Problem set:
1) In the Christmas mishaps post, copy the passage beginning at the words "## dooper (Nov" and stopping after "and fixed it.", switching every "rocket launcher" to "missile launcher".
2) Retell the paragraph of the Christmas mishaps post that begins "During the evening" in one short sentence, keeping its main facts.
3) According to the Christmas mishaps post, what made up the train in the front parlor? List every item.

Quoted passage:
════════════════
# Christmas Mishaps



## dooper (Nov 9, 2015)

This Christmas, I set up two trains. A passenger train to run around the tree, with my River Forest station (it is O scale). And in the front parlor a train with a rocket launcher car and several gondolas with extra rockets, green and brown army men, and my homemade set of blocks made from 2X4's (3 1/2 by 3 1/2 and 3 1/2 by 7).

I am attaching two pictures. The first was taken the day after showing how the army took over the station.

During the evening, my two grandsons (1st and 2nd grades) came up to me and said "Papa, the rocket launcher won't work". After taking a look at it, I told them that we had to fix it. So we went into the basement with all my parts and fixed it. 

The second picture is what I found. I guess I should have paid more attention to their use of the transformer. I have never seen wheels melt like that. Sorry about the focus.


----------



## BrokeCurmudgeon (Feb 8, 2016)
════════════════
Listing:
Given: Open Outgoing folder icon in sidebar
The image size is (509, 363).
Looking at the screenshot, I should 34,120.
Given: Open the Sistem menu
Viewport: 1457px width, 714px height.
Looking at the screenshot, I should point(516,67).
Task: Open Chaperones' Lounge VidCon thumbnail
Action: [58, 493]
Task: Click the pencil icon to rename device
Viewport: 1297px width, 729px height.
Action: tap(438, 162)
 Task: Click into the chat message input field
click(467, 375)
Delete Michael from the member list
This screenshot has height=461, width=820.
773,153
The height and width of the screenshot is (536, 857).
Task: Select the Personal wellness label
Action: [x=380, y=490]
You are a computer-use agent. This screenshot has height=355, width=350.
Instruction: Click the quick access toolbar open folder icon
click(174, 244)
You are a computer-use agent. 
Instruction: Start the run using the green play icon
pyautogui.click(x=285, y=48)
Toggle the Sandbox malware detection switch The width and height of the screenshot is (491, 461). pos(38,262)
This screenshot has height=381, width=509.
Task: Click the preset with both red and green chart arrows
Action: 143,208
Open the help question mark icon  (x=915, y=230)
════════════════
List of solutions:
1)
## dooper (Nov 9, 2015)

This Christmas, I set up two trains. A passenger train to run around the tree, with my River Forest station (it is O scale). And in the front parlor a train with a missile launcher car and several gondolas with extra rockets, green and brown army men, and my homemade set of blocks made from 2X4's (3 1/2 by 3 1/2 and 3 1/2 by 7).

I am attaching two pictures. The first was taken the day after showing how the army took over the station.

During the evening, my two grandsons (1st and 2nd grades) came up to me and said "Papa, the missile launcher won't work". After taking a look at it, I told them that we had to fix it. So we went into the basement with all my parts and fixed it.

2) The poster's two grandsons, in 1st and 2nd grade, reported that the rocket launcher wouldn't work, so they all went to the basement and fixed it with the poster's parts.

3)
- a rocket launcher car
- several gondolas
- extra rockets
- green and brown army men
- a homemade set of blocks made from 2X4's